Là-bas, c’est Milena qui subvient aux besoins du couple. Elle donne des cours privés, écrit des articles, traduit des textes, se fait porteuse de valises à la gare. C’est dans la capitale autrichienne qu’intervient la rencontre avec Kafka.

« Leur liaison ne commence pas avec cette rencontre, mais plutôt par la traduction que Milena entreprend des nouvelles de Kafka. Ce travail sert de point de départ à un échange de lettres, connu de nos jours sous le titre de Lettres à Milena. »

Jana Černá consacre plusieurs pages à cet amour bref mais essentiel pour l’un comme pour l’autre.

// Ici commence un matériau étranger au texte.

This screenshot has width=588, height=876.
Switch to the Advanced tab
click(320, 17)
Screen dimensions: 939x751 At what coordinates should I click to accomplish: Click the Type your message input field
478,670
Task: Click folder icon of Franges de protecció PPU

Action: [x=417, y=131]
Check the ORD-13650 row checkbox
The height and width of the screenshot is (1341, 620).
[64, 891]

Tous deux ont de nombreux points communs, à commencer par les rapports plus que tendus qu’ils entretiennent avec leur père respectif. Leur dialogue, par lettres ou articles interposés, est intense. Cela n’empêche pas les petites déceptions, puis les vrais obstacles qui provoqueront la rupture.

Après la mort de Kafka, en 1924, au sanatorium de Kierling, près de Vienne, Milena remet, selon les vœux du défunt, les carnets qu’il lui avait confiés à Max Brod. Elle continue à le traduire et retourne vivre à Prague où elle s’investit beaucoup. Elle travaille sans relâche. Elle est généreuse et exigeante, rebelle et combative. Ses articles sont lus et appréciés. Elle se remarie avec l’architecte Jaromir Krejcar. De leur union naîtra, en 1928, .Jana Černá

« Elle écrit, elle traduit à tour de bras. Elle dira plus tard que, pour la première et la dernière fois de sa vie, elle a connu à ce moment-là un bonheur total. »

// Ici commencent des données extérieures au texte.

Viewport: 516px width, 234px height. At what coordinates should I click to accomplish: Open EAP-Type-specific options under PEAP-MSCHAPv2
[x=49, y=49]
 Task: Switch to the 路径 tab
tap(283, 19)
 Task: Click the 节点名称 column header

Bonheur contrarié par un accident de ski (jambe cassée) puis par de longs mois d’hôpital et enfin par un accouchement difficile. C’est à cette période qu’elle devient toxicomane, s’adonnant à la morphine. Elle ne se décidera à suivre une cure de désintoxication qu’en 1938, année de l’Anschluss, consciente qu’elle aura besoin de toutes ses forces pour affronter les années qui s’annoncent.

Ces années noires débutent à Prague le 15 mars 1939, quand Hitler envahit la Tchécoslovaquie. Milena est dans le viseur. Elle résiste, croit quelque temps que sa notoriété lui permettra d’être épargnée, et est finalement arrêtée et déportée. La suite (vie et mort à Ravensbrük) est connue grâce au témoignage de Margarete Buber-Neumann qui fut son amie au camp et qui lui a consacré une remarquable biographie.

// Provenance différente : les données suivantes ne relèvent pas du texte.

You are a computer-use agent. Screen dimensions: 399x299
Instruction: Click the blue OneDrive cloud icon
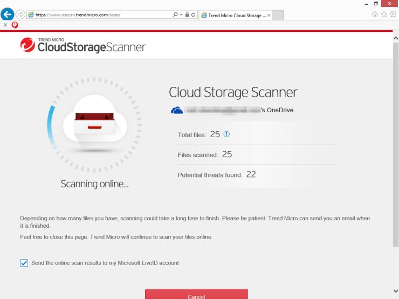pos(177,110)
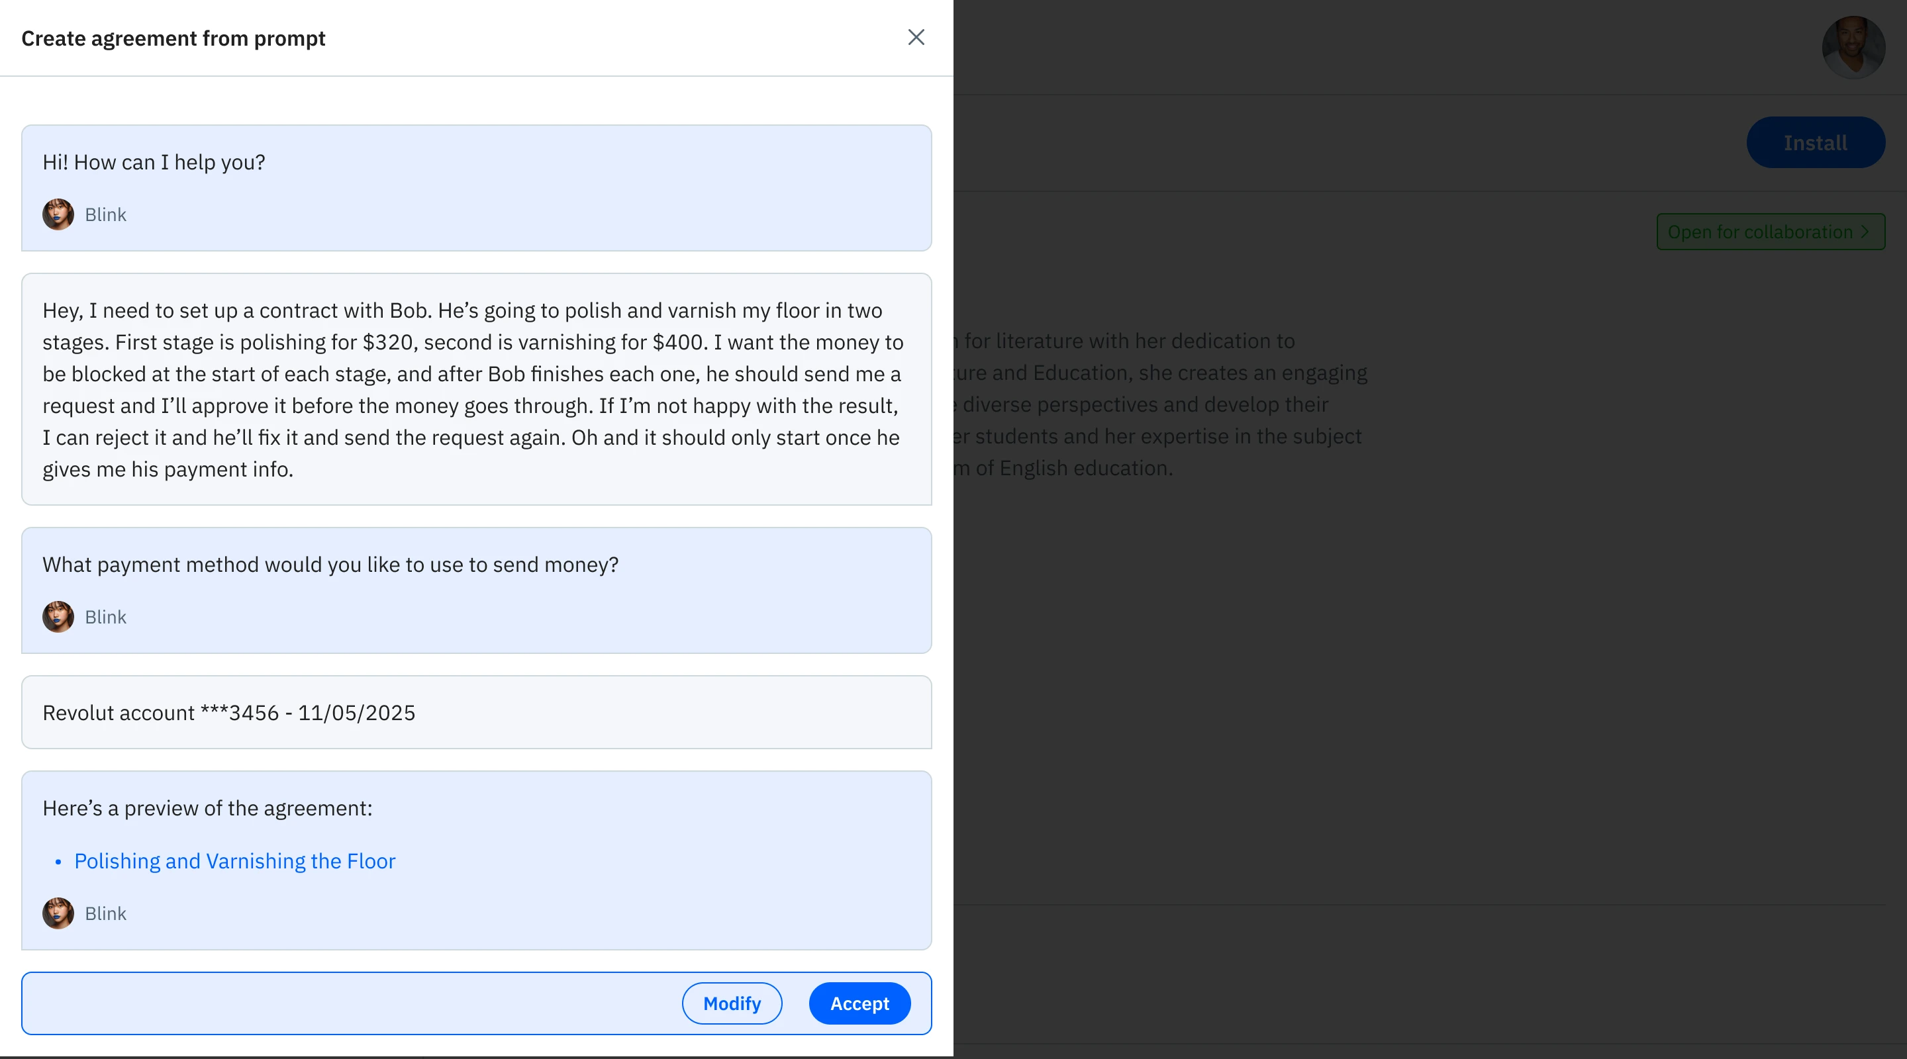Click Blink avatar under payment method question

[x=58, y=616]
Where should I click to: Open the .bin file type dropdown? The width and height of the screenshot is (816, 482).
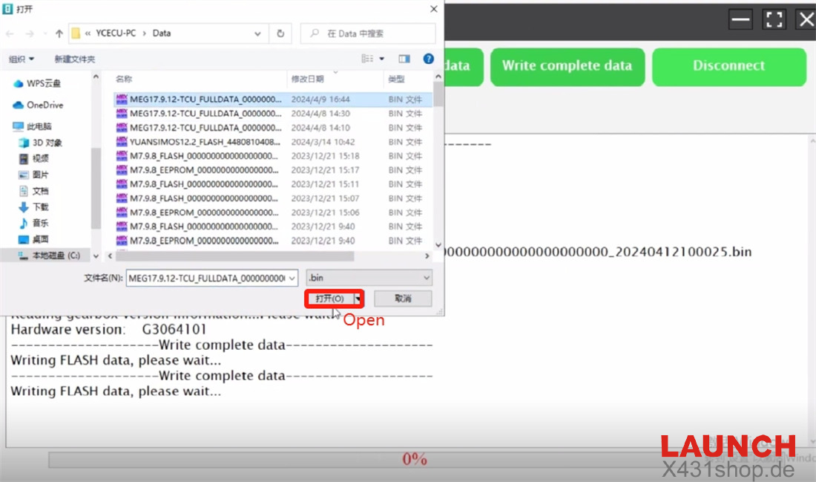(x=369, y=278)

Jana Černá, que sa mère et ses proches ( Egon Bondy, Bohumil Hrabal et bien d’autres) appelaient Honza, offre aux lecteurs un document passionnant, extrêmement fouillé et sensible. Elle le ponctue de confidences, de témoignages, d’anecdotes, d’éléments rares, issus de la chronique familiale, de lettres et d’extraits d’articles signés la plupart du temps par Milena elle-même.


Jana Cerna : Vie de Milena, traduit du tchèque par Barbora Faure, éditions La Contre-allée.